Сперва Дэниел различал, где фантазия, а где реальность, но время шло, и ему все больше казалось, что фантазия и есть реальность. Ему чудилось, что они дышат ему в спину. Страх сжал его сердце. Нет, это невыносимо, и лучше так, чем…
Дэниел сделал шаг вперед и распахнул дверь. Подвал залил поток белого света, такого яркого, что Дэниел инстинктивно прикрыл глаза рукой. Постепенно глаза его привыкали к свету.
Дэниелу показалось, что, когда он спускался, свет был не таким ярким, и он сразу понял, почему. Вместо унесенной крыши над его головой зияло небо. Ничем не покрытые стены аптеки напоминали скелет ископаемого животного, внутри которого он стоял.
Сначала он быстро поднимался по ступеням, потом замедлил ход и обернулся. Там, из-под ступенек, выглядывала какая-то тень, имевшая руки. Эти руки вытянутыми указательными пальцами указывали на кучку крысиных костей в углу.
Дэниел подумал о том, что незнакомца следует похоронить, осталось только найти тележку, и, оторвав, наконец, взгляд от подвала, он выбрался на поверхность, огляделся – и его сердце в груди вдруг отчаянно забилось.
На противоположной стороне улицы стоял Джек.

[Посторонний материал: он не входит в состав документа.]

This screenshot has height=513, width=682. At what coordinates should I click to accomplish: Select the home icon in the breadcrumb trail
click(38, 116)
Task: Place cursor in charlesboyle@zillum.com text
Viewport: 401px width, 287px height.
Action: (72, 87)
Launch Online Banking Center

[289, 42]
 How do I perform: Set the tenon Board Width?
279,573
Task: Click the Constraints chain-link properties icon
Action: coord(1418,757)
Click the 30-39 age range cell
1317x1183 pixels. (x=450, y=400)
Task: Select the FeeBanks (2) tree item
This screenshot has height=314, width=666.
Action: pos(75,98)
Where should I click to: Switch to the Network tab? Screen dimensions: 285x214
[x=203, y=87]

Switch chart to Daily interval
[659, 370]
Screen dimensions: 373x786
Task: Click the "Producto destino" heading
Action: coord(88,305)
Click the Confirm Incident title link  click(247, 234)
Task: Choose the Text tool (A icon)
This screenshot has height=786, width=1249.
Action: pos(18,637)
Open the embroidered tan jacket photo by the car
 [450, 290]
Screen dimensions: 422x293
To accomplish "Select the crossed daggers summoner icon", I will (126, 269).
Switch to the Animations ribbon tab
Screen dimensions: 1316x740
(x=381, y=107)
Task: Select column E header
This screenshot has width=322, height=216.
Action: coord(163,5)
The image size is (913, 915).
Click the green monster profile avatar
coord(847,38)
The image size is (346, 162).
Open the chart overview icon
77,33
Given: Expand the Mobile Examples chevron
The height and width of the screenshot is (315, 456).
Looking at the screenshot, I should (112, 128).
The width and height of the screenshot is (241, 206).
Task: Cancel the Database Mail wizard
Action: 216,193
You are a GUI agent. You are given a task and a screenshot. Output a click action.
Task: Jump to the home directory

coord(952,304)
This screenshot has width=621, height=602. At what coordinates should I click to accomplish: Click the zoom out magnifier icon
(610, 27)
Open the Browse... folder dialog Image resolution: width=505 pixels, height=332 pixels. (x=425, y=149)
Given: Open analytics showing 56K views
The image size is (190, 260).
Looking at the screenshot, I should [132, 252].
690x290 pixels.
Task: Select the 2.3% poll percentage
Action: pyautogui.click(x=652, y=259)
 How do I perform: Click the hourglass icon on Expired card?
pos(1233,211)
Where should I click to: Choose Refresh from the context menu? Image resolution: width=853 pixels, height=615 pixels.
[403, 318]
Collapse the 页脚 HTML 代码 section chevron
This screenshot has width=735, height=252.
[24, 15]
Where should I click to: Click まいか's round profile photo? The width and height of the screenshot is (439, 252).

Лапы пса дрожали от напряжения, с розового языка капала зеленоватая слюна.
Дэниел вскрикнул, в ответ Джек завыл.
– Это по-настоящему, – уверил себя Дэниел.
Он приказал себе не плакать. Он ненавидел плачущих мужчин. Дэниел, все еще не веря своим глазам, подошел к нему и поднял его на руки. Джек лизнул его в щеку.
Пока Дэниел нес его домой, он продолжал тихо говорить. Никто не причинит ему зла. Никто не ударит его. Никто не бросит его. Пёс затих, глядя в небо.
Он положил собаку на кровать и лег рядом, все поглаживая ее по загривку, и пролежал так около часа. Его преследовали самые разнообразные мысли и догадки. Но не осталось людей, с которыми он мог бы их обсудить.
Противоположная стена комнаты от пола до потолка заставленной полками, книгами, журналами, его дневниками и открытками, которые Дэниел нашел в чудом уцелевшей книжной лавке. Выбрав одну из них, он прошел к столу и, покопавшись в ящике стола, достал карандаш. На обратной стороне открытки он написал: «Дорогая Анни…».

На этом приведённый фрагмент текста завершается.